__ACTIVITY__: Would you please copy only the lines from the line that contains "Task: Open 活动速递 events feed" to the end of the data below, exactly, leaving every picture out?

__Collected data entries__:
====

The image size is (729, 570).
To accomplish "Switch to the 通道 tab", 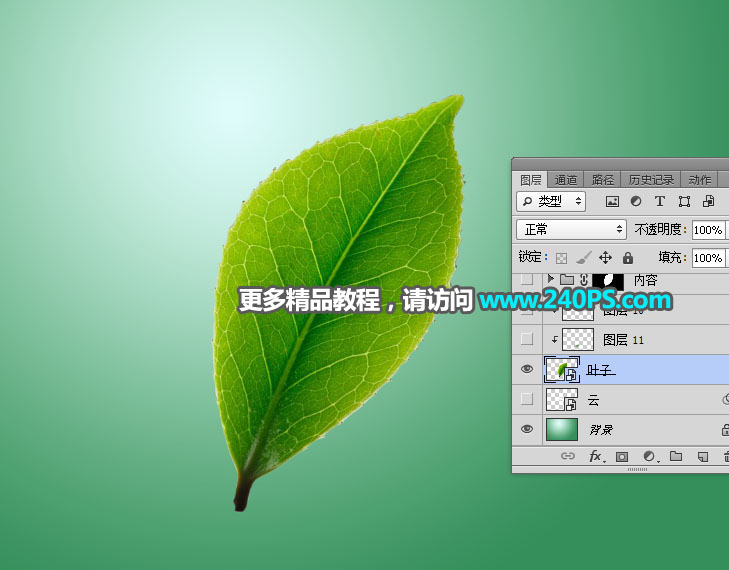I will coord(566,180).
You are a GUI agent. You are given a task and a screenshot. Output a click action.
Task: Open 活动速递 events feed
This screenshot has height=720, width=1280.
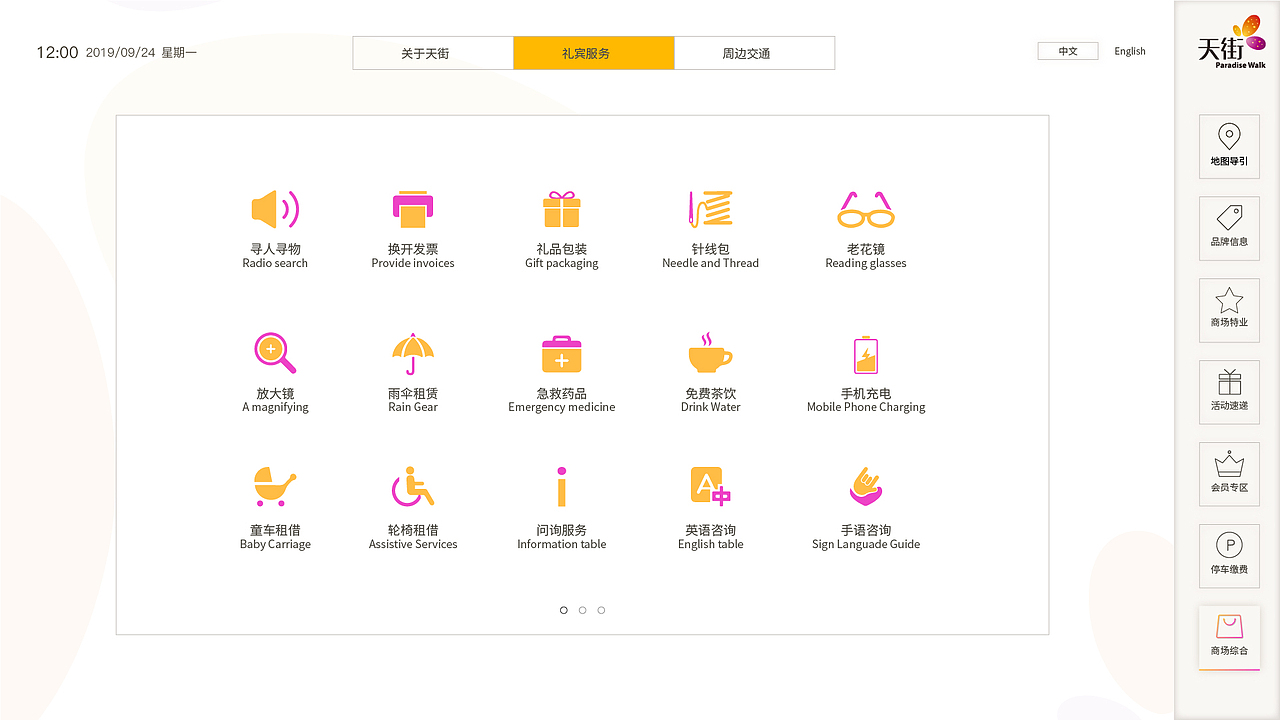pos(1229,392)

====

__WRITTEN RESPONSE__:
Task: Open 活动速递 events feed
This screenshot has height=720, width=1280.
pos(1229,392)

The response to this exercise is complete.